[Dataset records]
******

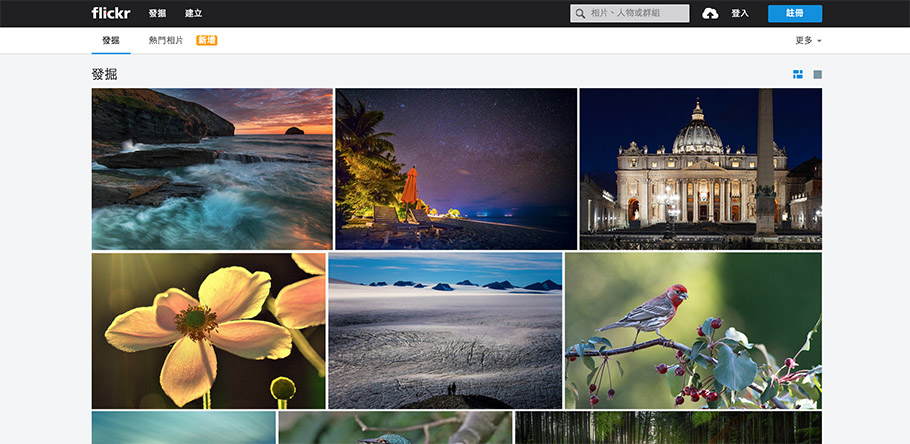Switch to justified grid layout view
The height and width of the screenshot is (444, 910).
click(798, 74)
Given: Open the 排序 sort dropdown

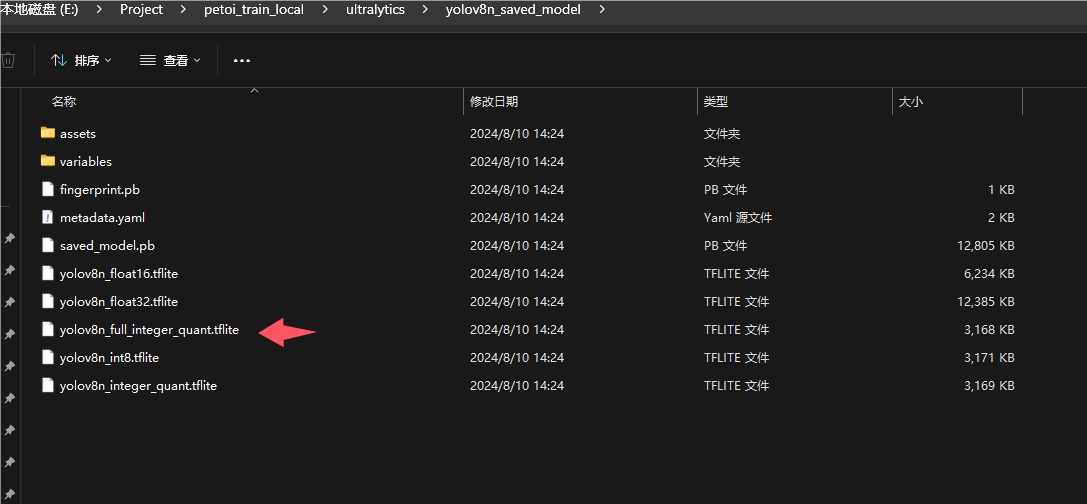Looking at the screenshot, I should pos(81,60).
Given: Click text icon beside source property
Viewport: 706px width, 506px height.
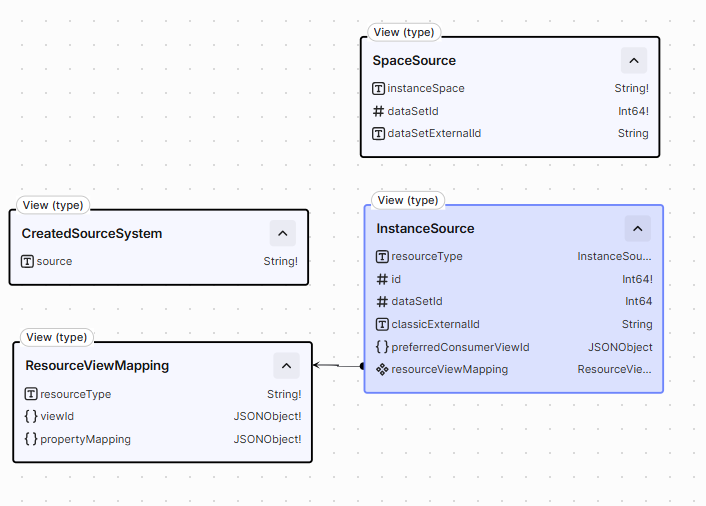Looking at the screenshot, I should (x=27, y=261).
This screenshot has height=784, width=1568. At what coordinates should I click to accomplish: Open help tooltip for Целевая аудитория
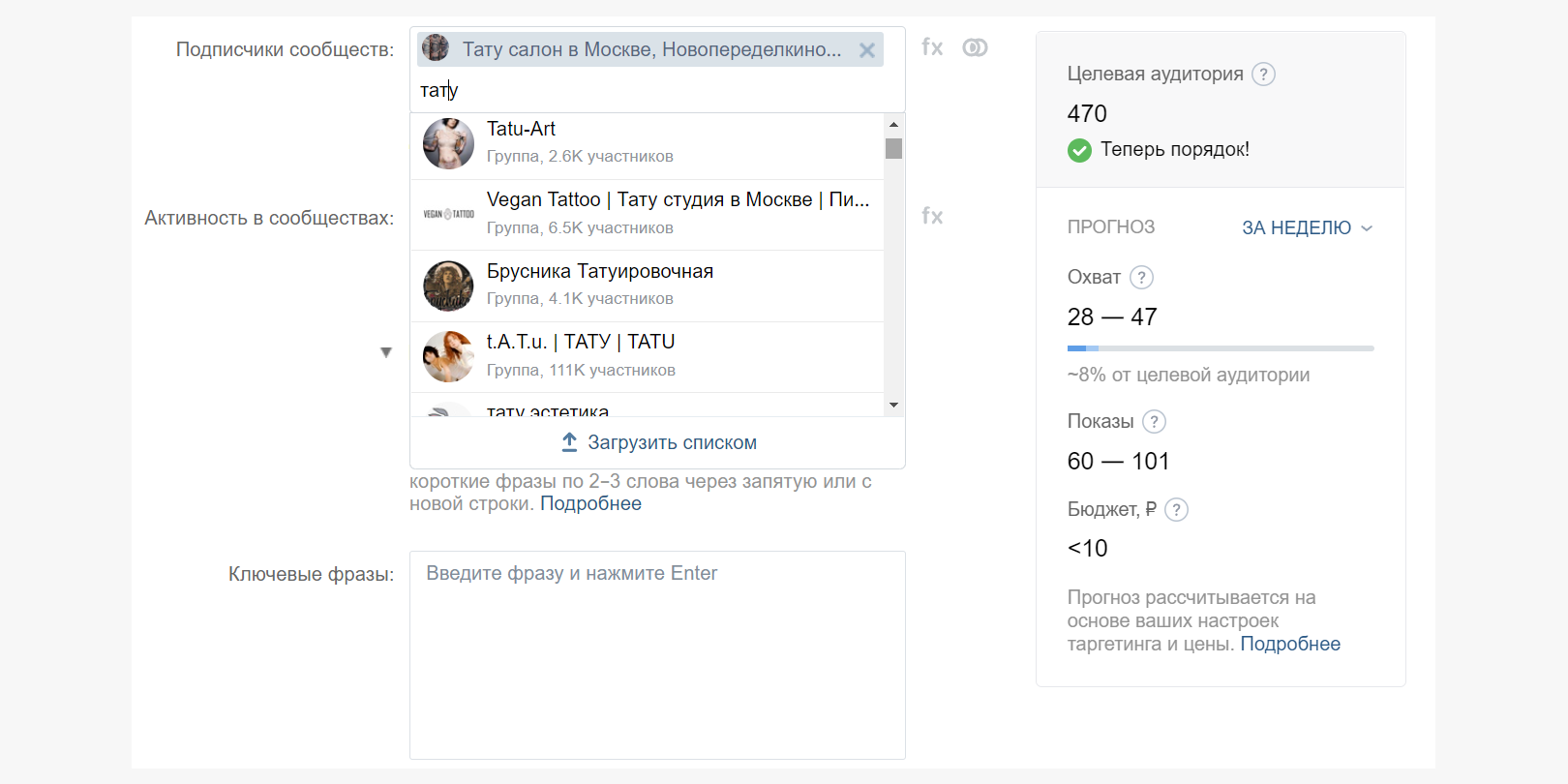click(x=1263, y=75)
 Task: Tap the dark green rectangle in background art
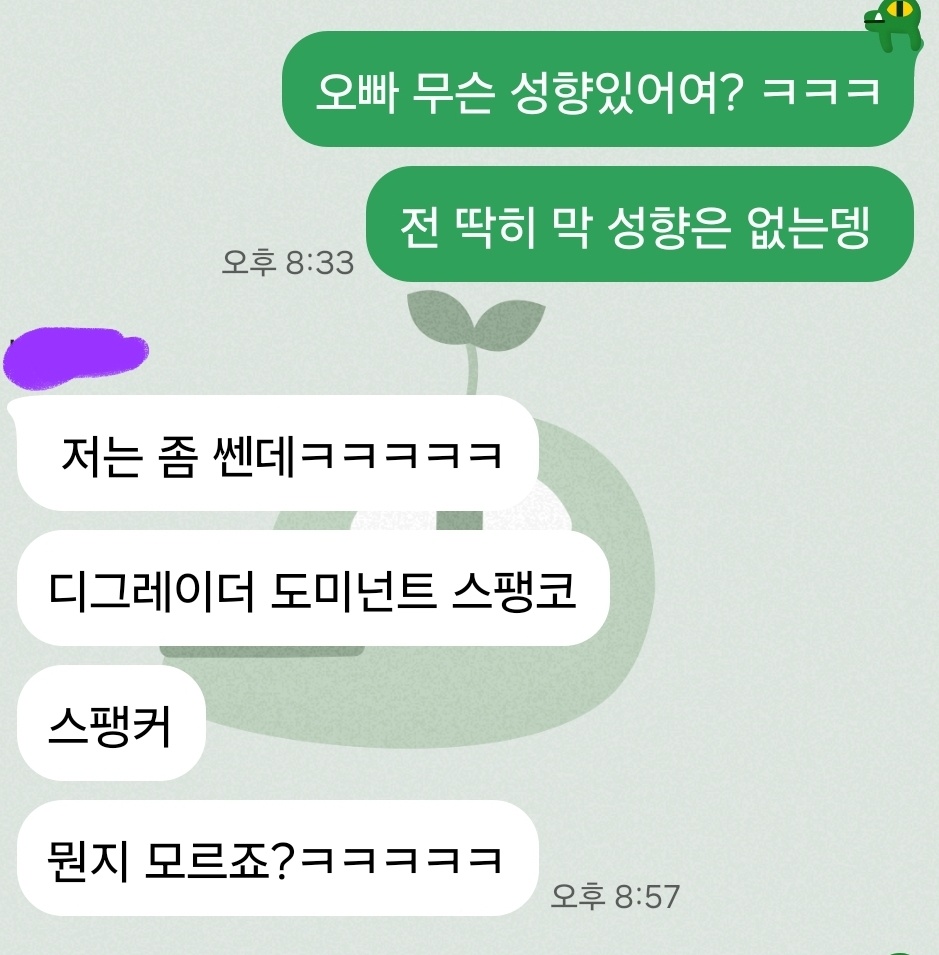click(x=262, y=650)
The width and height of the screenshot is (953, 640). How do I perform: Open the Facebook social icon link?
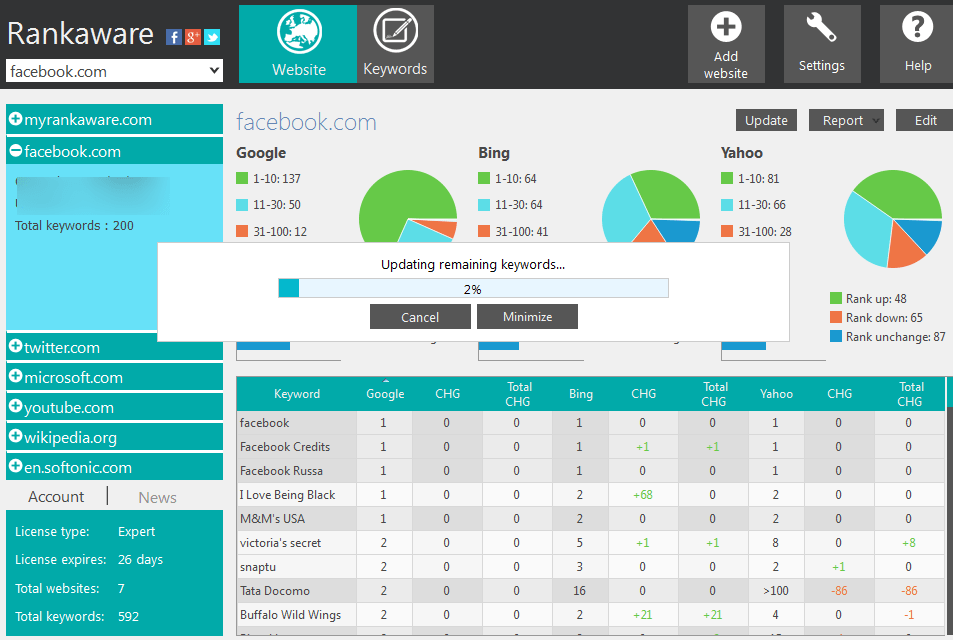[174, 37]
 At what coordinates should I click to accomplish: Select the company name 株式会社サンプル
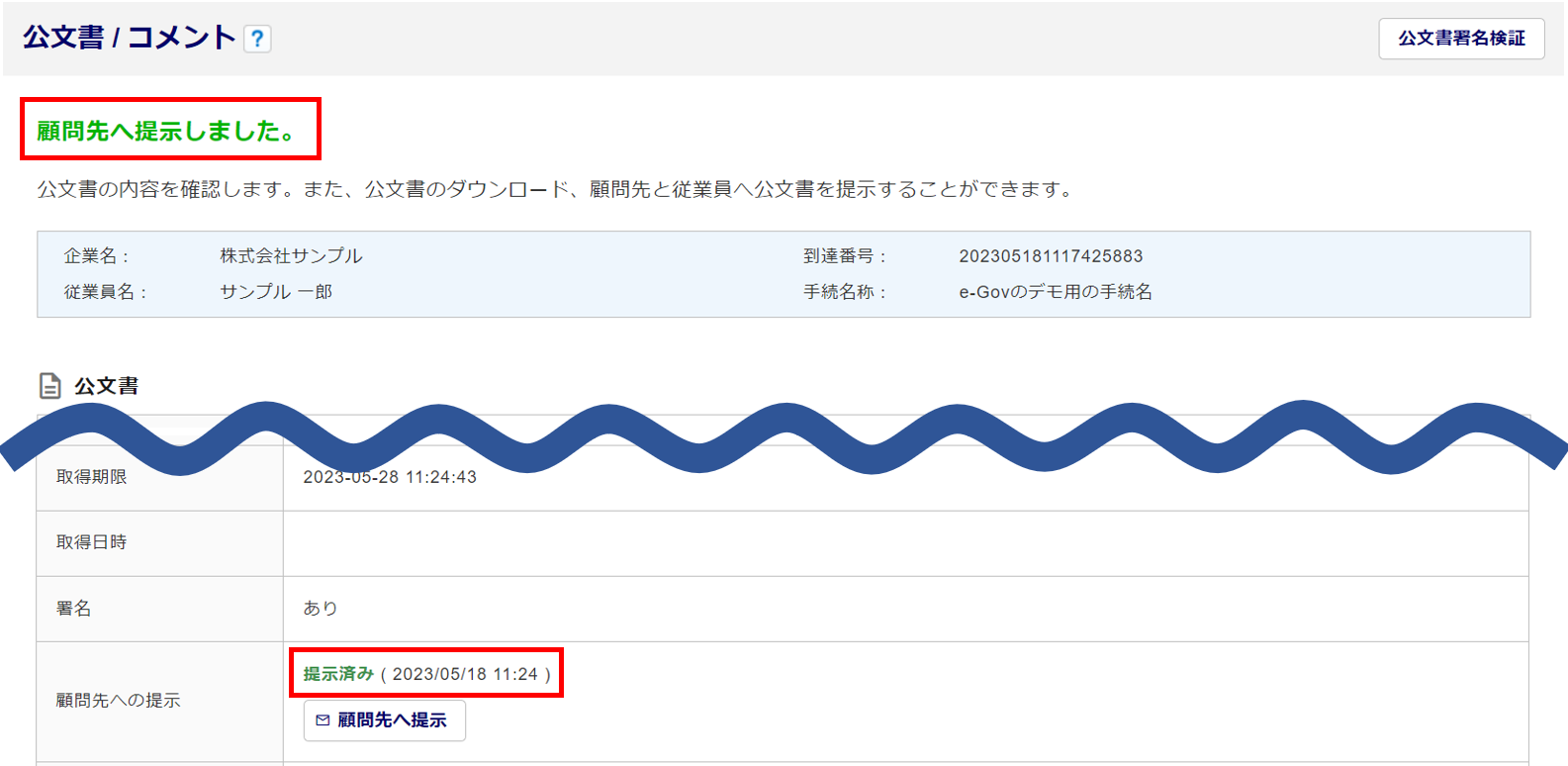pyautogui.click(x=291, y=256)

******

YOUR TASK — Omit the pictures. Write out exactly the lines from the one containing "Given: Open the 排序 sort dropdown" through the last line of the entries, both of them included.

TASK ANSWER —
Given: Open the 排序 sort dropdown

Looking at the screenshot, I should pos(81,60).
Given: Click text icon beside source property
Viewport: 706px width, 506px height.
Looking at the screenshot, I should (x=27, y=261).
This screenshot has height=784, width=1568. At what coordinates should I click to accomplish: Open help tooltip for Целевая аудитория
click(x=1263, y=75)
 Task: Tap the dark green rectangle in background art
click(x=262, y=650)
The width and height of the screenshot is (953, 640). How do I perform: Open the Facebook social icon link?
[174, 37]
 At what coordinates should I click to accomplish: Select the company name 株式会社サンプル
pyautogui.click(x=291, y=256)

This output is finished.